SUPPLIED RECORDS
────────

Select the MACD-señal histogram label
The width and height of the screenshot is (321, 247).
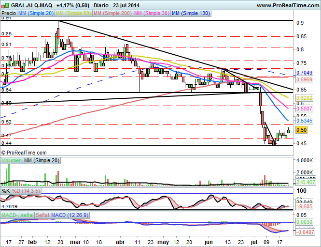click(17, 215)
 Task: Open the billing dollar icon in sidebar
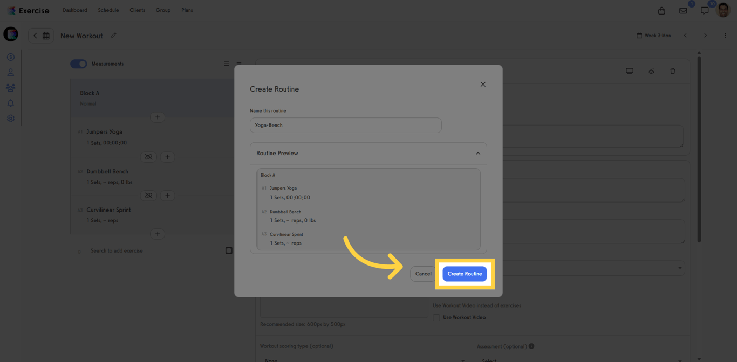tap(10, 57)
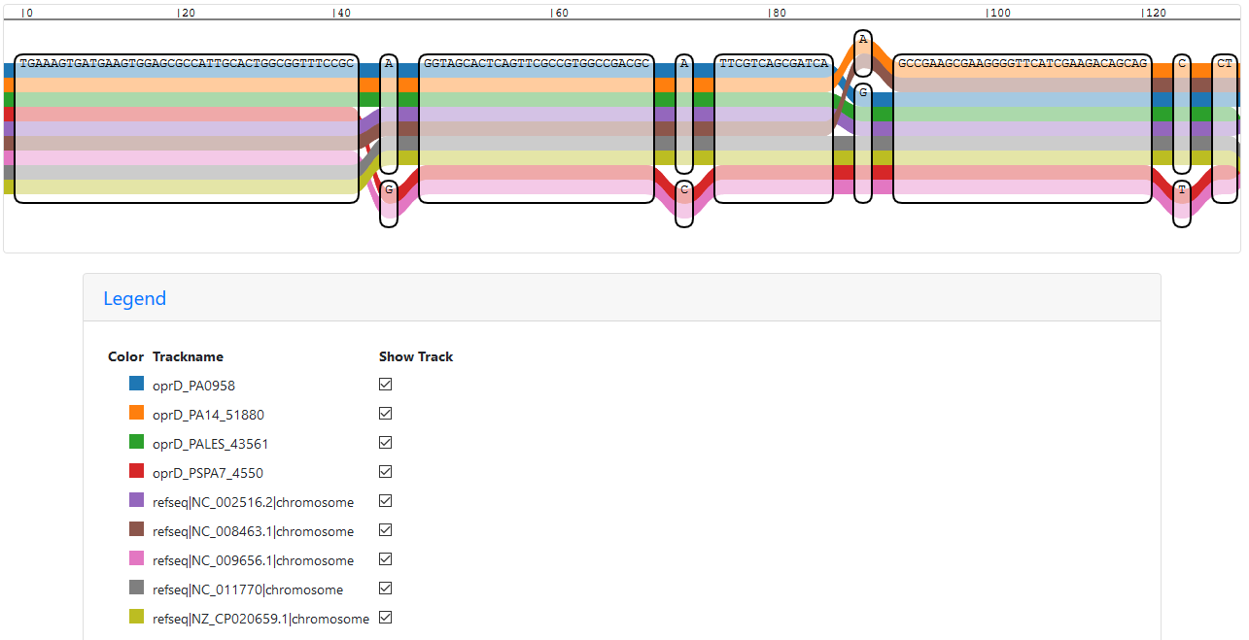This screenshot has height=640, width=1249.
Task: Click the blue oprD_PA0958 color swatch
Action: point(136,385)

────────

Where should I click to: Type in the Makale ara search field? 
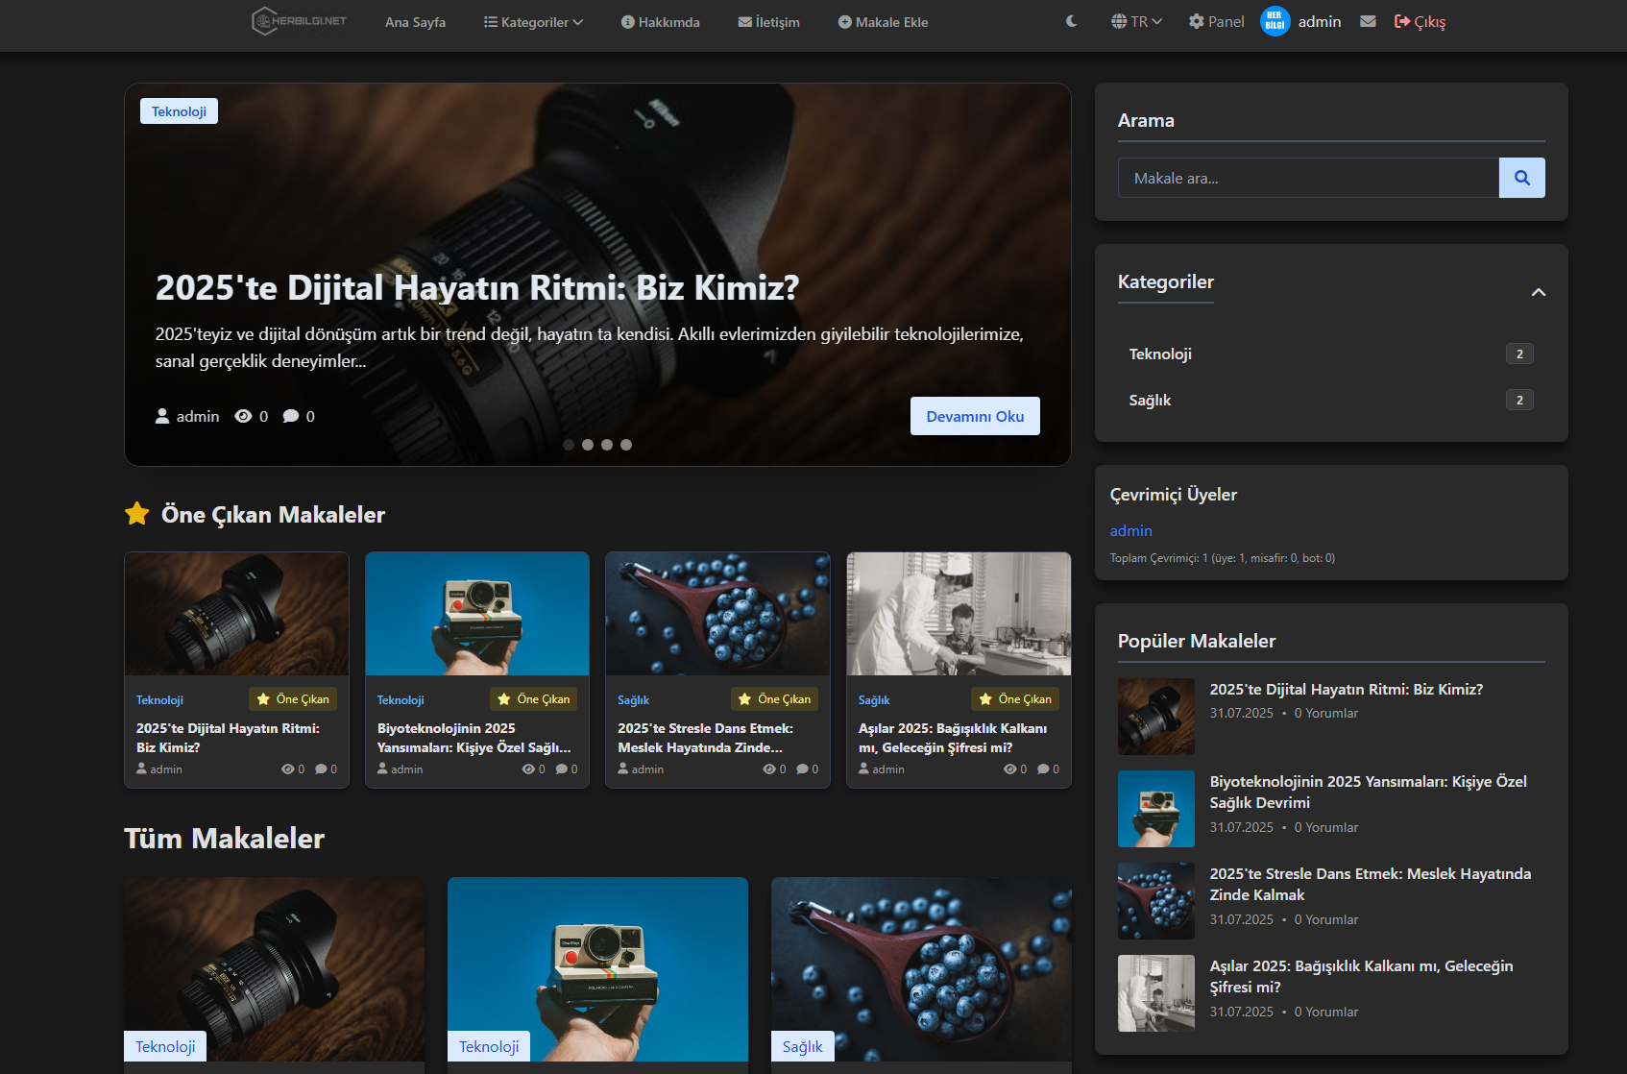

────────

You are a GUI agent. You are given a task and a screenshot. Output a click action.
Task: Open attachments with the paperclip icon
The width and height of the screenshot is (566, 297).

────────

WHAT TO DO
Output should match, line for line, the stretch of the material above from the line holding "Task: Open attachments" through the line holding "The width and height of the screenshot is (566, 297).".

ANSWER SECTION
Task: Open attachments with the paperclip icon
The width and height of the screenshot is (566, 297).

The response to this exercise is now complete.